Directions: Which lines of the material below contain the word "should"? Return each such line in full.

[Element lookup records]
------------------------------

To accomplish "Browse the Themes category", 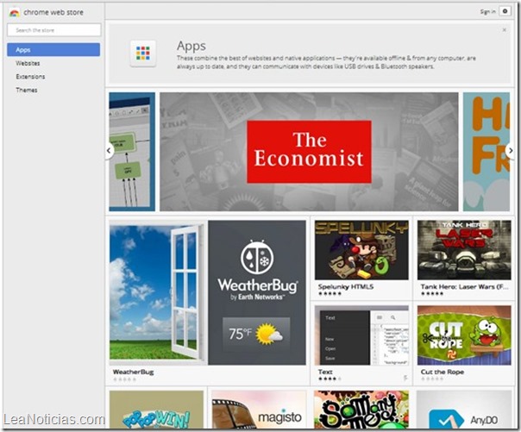I will (26, 90).
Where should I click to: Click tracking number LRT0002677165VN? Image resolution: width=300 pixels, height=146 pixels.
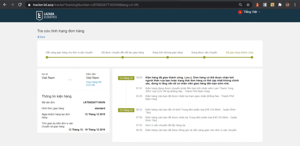coord(94,102)
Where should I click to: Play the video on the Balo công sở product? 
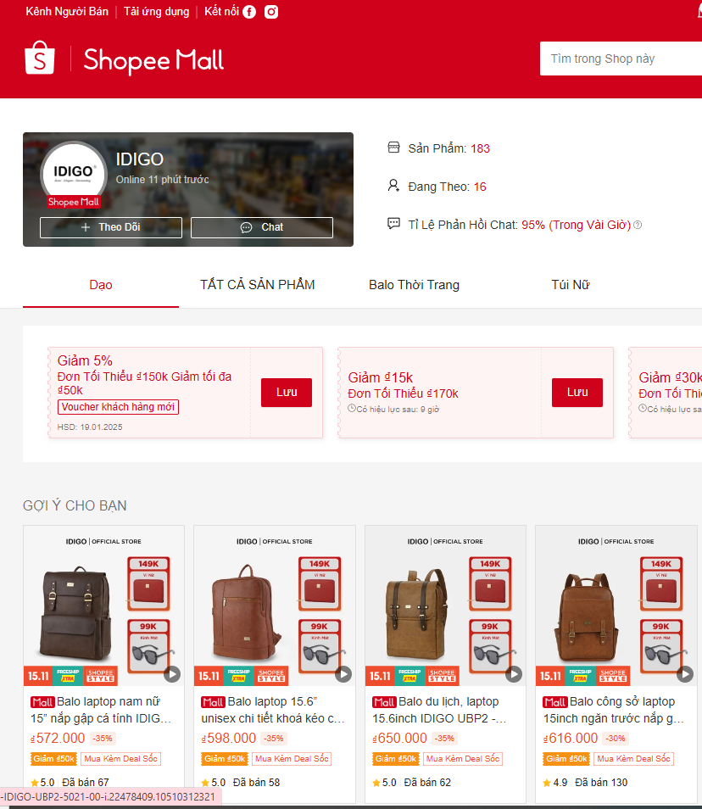[x=684, y=674]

------------------------------

Answer to the exercise:
Where should I click to: Click tracking number LRT0002677165VN? Image resolution: width=300 pixels, height=146 pixels.
Where should I click to: Play the video on the Balo công sở product? 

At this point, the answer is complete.